Note that this dump is misleading.  The expression is only _marked_ for
possible forwarding.  It is the resposibility of the individual expanders
to do the expression lookup and in-place expansion.
And of course forwarded statements are still regularly expanded anyway
(well, to dead code) - that's probably what you see.
Comment 5 Michael Matz 2010-02-05 15:36:10 UTC
The code for the if() looks sane on x86-64:
-----------------------------------------
;; if (D.2729_8 != 0)

(insn 16 15 17 pr42972.c:10 (set (reg:QI 87)
        (mem/s:QI (reg/f:DI 82 [ D.2727 ]) [0 S1 A32])) -1 (nil))

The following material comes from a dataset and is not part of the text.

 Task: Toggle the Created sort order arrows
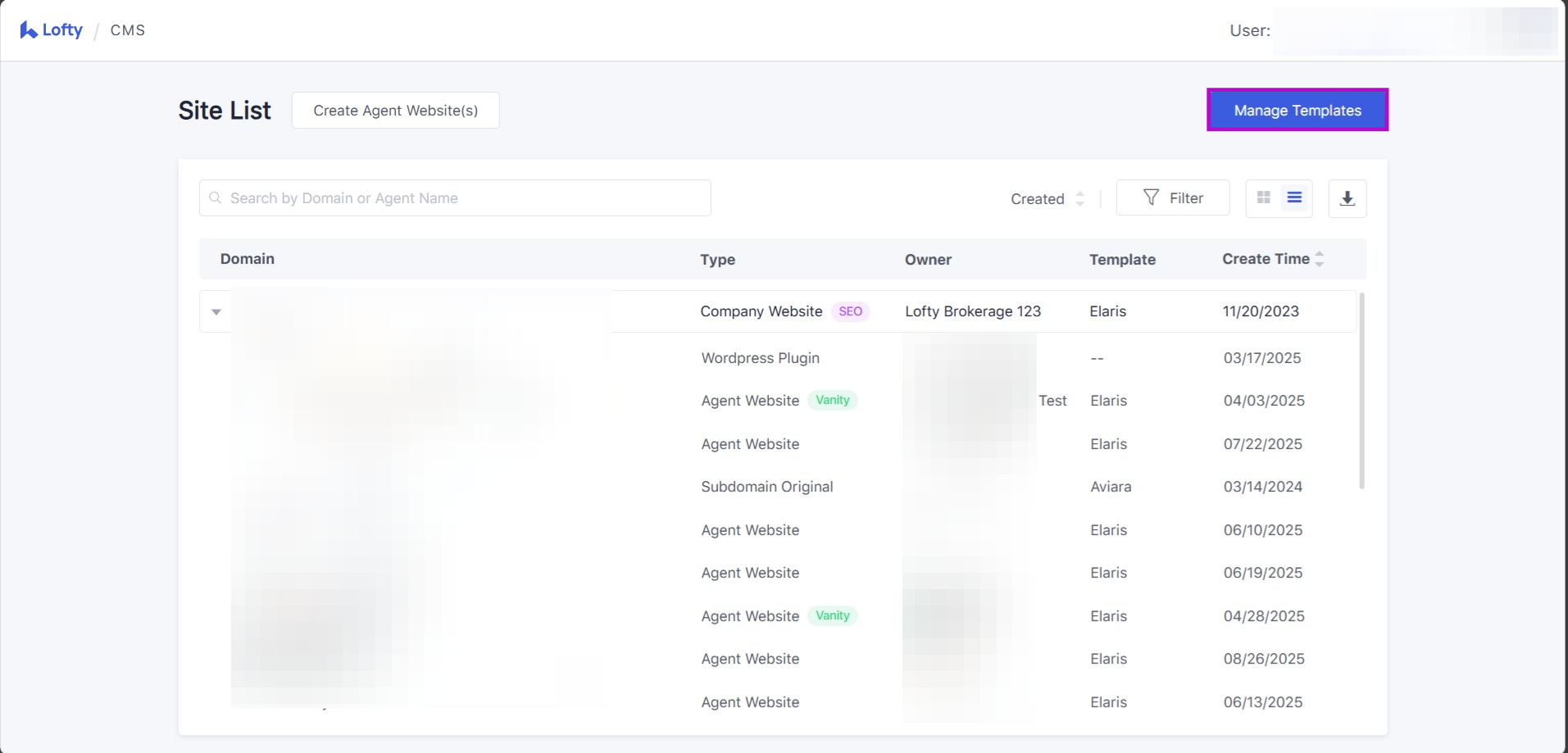coord(1079,199)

(insn 17 16 18 pr42972.c:10 (parallel [
            (set (reg:QI 86)
                (and:QI (reg:QI 87)
                    (const_int 1 [0x1])))
            (clobber (reg:CC 17 flags))
        ]) -1 (expr_list:REG_EQUAL (and:QI (mem/s:QI (reg/f:DI 82 [ D.2727 ])
                                            [0 S1 A32])
            (const_int 1 [0x1]))
        (nil)))

(insn 18 17 19 pr42972.c:10 (set (reg:CCZ 17 flags)
        (compare:CCZ (reg:QI 86)
            (const_int 0 [0x0]))) -1 (nil))

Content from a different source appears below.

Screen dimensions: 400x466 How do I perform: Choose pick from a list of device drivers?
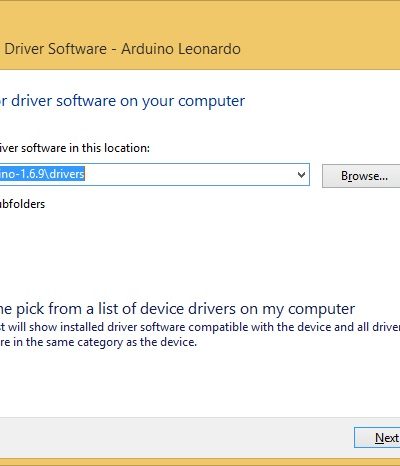click(177, 309)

(jump_insn 19 18 0 pr42972.c:10 (set (pc)
        (if_then_else (eq (reg:CCZ 17 flags)
                (const_int 0 [0x0]))
            (label_ref 0)
            (pc))) -1 (expr_list:REG_BR_PROB (const_int 5000 [0x1388])
        (nil)))
---------------------------------

Btw, instructions marked for forwarding (by TER) are not expanded to useless
code, but not expanded at all (or better said, only at the point of use).

The back-and-forth between QImode and SImode on arm seems to stem from
register promotion trying really hard to work on only SImode regs.
Comment 6 Steven Bosscher 2012-03-18 23:07:45 UTC
Trunk r185508 produces the same code as quoted in comment #0.